Search the lines of the records for the word "computer", and copy every line that has it.

Information given section start

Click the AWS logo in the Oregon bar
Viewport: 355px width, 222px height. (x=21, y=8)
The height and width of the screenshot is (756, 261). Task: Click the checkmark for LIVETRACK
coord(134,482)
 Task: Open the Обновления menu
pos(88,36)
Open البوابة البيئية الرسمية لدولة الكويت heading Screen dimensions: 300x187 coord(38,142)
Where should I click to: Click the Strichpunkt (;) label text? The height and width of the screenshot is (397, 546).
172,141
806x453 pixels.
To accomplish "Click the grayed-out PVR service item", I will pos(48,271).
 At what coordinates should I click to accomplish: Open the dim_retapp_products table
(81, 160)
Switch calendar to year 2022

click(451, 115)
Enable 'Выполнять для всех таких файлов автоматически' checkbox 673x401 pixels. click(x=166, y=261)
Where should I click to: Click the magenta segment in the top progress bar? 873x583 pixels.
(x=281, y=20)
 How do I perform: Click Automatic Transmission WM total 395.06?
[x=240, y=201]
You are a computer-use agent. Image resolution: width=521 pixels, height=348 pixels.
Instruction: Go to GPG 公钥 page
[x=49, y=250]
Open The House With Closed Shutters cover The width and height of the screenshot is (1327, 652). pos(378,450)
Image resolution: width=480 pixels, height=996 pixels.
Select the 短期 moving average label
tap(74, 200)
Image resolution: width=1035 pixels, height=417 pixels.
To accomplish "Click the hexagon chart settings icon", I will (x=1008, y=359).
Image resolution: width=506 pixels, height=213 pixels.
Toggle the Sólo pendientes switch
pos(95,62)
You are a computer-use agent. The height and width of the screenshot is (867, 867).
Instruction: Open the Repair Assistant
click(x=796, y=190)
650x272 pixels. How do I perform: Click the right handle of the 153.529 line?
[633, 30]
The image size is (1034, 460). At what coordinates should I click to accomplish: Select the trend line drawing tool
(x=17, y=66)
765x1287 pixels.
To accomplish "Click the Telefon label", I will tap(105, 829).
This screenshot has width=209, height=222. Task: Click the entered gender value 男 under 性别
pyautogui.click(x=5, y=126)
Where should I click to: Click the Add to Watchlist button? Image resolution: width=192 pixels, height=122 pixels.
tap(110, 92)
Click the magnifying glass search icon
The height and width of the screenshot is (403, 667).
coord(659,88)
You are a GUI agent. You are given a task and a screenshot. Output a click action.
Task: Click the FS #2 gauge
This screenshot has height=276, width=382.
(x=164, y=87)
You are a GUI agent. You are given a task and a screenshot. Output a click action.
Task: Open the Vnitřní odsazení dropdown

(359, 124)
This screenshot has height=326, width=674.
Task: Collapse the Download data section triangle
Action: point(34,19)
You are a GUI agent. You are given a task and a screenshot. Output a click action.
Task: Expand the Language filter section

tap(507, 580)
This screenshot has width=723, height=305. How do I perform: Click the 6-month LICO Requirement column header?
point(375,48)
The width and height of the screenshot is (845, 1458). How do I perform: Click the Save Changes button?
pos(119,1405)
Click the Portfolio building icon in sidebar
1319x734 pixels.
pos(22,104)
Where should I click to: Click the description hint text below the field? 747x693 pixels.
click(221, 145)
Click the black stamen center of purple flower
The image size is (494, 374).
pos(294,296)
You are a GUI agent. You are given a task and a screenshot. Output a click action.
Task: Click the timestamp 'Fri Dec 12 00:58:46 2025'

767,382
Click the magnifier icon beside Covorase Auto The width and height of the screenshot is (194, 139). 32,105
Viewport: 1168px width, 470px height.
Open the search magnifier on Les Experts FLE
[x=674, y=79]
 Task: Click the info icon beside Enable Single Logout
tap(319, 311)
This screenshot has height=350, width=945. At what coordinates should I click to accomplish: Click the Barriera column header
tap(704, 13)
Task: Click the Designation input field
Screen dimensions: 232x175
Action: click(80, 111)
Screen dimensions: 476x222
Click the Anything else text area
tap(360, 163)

Information given section end

Solution
You are a computer-use agent. Image resolution: width=521 pixels, height=348 pixels.
You are a computer-use agent. The height and width of the screenshot is (867, 867).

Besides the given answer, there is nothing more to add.